Return the data. Every word must match.
******************************
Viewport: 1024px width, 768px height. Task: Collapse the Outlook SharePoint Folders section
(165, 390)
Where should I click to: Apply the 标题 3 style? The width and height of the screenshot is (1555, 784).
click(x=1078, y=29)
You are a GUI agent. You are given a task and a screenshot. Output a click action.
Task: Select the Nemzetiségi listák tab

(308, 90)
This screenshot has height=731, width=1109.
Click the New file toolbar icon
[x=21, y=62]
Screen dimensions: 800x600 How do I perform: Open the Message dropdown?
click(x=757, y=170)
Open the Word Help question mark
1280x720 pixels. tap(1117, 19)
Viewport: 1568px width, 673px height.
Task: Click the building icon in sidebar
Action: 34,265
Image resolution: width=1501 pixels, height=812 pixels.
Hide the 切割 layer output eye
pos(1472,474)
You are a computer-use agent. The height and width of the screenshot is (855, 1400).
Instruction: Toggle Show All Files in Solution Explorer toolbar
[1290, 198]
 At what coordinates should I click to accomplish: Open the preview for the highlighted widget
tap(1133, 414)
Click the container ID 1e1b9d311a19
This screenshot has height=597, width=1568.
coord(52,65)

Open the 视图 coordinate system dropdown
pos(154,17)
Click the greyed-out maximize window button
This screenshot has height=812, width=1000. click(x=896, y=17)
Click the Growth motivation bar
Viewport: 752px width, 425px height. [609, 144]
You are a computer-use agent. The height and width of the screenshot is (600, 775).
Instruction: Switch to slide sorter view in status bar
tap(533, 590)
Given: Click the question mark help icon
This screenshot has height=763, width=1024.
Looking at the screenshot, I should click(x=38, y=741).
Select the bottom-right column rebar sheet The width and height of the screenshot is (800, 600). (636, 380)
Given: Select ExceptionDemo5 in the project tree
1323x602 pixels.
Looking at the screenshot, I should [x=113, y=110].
******************************
▸ **Result of the exercise**
Viewport: 1024px width, 768px height. Task: Collapse the Outlook SharePoint Folders section
(165, 390)
Where should I click to: Apply the 标题 3 style? The width and height of the screenshot is (1555, 784).
click(x=1078, y=29)
You are a GUI agent. You are given a task and a screenshot. Output a click action.
Task: Select the Nemzetiségi listák tab

(308, 90)
This screenshot has height=731, width=1109.
Click the New file toolbar icon
[x=21, y=62]
Screen dimensions: 800x600 How do I perform: Open the Message dropdown?
click(x=757, y=170)
Open the Word Help question mark
1280x720 pixels. tap(1117, 19)
Viewport: 1568px width, 673px height.
Task: Click the building icon in sidebar
Action: 34,265
Image resolution: width=1501 pixels, height=812 pixels.
Hide the 切割 layer output eye
pos(1472,474)
You are a computer-use agent. The height and width of the screenshot is (855, 1400).
Instruction: Toggle Show All Files in Solution Explorer toolbar
[1290, 198]
 At what coordinates should I click to accomplish: Open the preview for the highlighted widget
tap(1133, 414)
Click the container ID 1e1b9d311a19
This screenshot has height=597, width=1568.
coord(52,65)

Open the 视图 coordinate system dropdown
pos(154,17)
Click the greyed-out maximize window button
This screenshot has height=812, width=1000. click(x=896, y=17)
Click the Growth motivation bar
Viewport: 752px width, 425px height. [609, 144]
You are a computer-use agent. The height and width of the screenshot is (600, 775).
Instruction: Switch to slide sorter view in status bar
tap(533, 590)
Given: Click the question mark help icon
This screenshot has height=763, width=1024.
Looking at the screenshot, I should click(x=38, y=741).
Select the bottom-right column rebar sheet The width and height of the screenshot is (800, 600). (636, 380)
Given: Select ExceptionDemo5 in the project tree
1323x602 pixels.
Looking at the screenshot, I should [x=113, y=110].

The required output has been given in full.